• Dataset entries

'''

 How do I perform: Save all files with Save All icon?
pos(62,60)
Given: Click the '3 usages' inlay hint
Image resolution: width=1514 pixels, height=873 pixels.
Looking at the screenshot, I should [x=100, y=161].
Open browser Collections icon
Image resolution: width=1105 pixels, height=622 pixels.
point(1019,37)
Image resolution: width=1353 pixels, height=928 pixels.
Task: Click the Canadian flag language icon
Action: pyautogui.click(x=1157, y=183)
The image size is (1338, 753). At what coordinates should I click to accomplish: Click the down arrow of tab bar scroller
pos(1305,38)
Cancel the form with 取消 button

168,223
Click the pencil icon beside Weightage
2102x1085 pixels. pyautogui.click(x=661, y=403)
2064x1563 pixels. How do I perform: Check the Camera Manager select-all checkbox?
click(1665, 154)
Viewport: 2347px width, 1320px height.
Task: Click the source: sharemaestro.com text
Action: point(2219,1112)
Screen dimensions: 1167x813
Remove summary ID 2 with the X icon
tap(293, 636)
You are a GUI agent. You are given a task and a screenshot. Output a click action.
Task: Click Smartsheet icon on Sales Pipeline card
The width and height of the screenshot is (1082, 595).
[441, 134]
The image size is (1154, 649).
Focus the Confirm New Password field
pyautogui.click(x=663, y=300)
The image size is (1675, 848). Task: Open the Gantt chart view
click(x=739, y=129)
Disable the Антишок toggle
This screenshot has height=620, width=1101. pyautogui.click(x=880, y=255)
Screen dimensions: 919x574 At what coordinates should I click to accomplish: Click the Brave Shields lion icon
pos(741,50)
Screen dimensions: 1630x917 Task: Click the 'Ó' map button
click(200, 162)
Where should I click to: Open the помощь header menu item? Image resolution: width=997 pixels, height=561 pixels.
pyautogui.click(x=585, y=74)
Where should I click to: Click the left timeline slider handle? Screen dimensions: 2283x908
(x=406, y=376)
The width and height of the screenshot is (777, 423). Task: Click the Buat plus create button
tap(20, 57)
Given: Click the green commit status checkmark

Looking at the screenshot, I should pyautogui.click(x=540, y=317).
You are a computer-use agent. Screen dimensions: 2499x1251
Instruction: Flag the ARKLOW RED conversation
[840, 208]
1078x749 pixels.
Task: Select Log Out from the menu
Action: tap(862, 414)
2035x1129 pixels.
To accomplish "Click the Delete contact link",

'''

• How to complete this task
Print all the data above word for word.

• Solved exercise
 How do I perform: Save all files with Save All icon?
pos(62,60)
Given: Click the '3 usages' inlay hint
Image resolution: width=1514 pixels, height=873 pixels.
Looking at the screenshot, I should [x=100, y=161].
Open browser Collections icon
Image resolution: width=1105 pixels, height=622 pixels.
point(1019,37)
Image resolution: width=1353 pixels, height=928 pixels.
Task: Click the Canadian flag language icon
Action: pyautogui.click(x=1157, y=183)
The image size is (1338, 753). At what coordinates should I click to accomplish: Click the down arrow of tab bar scroller
pos(1305,38)
Cancel the form with 取消 button

168,223
Click the pencil icon beside Weightage
2102x1085 pixels. pyautogui.click(x=661, y=403)
2064x1563 pixels. How do I perform: Check the Camera Manager select-all checkbox?
click(1665, 154)
Viewport: 2347px width, 1320px height.
Task: Click the source: sharemaestro.com text
Action: point(2219,1112)
Screen dimensions: 1167x813
Remove summary ID 2 with the X icon
tap(293, 636)
You are a GUI agent. You are given a task and a screenshot. Output a click action.
Task: Click Smartsheet icon on Sales Pipeline card
The width and height of the screenshot is (1082, 595).
[441, 134]
The image size is (1154, 649).
Focus the Confirm New Password field
pyautogui.click(x=663, y=300)
The image size is (1675, 848). Task: Open the Gantt chart view
click(x=739, y=129)
Disable the Антишок toggle
This screenshot has height=620, width=1101. pyautogui.click(x=880, y=255)
Screen dimensions: 919x574 At what coordinates should I click to accomplish: Click the Brave Shields lion icon
pos(741,50)
Screen dimensions: 1630x917 Task: Click the 'Ó' map button
click(200, 162)
Where should I click to: Open the помощь header menu item? Image resolution: width=997 pixels, height=561 pixels.
pyautogui.click(x=585, y=74)
Where should I click to: Click the left timeline slider handle? Screen dimensions: 2283x908
(x=406, y=376)
The width and height of the screenshot is (777, 423). Task: Click the Buat plus create button
tap(20, 57)
Given: Click the green commit status checkmark

Looking at the screenshot, I should pyautogui.click(x=540, y=317).
You are a computer-use agent. Screen dimensions: 2499x1251
Instruction: Flag the ARKLOW RED conversation
[840, 208]
1078x749 pixels.
Task: Select Log Out from the menu
Action: tap(862, 414)
2035x1129 pixels.
To accomplish "Click the Delete contact link",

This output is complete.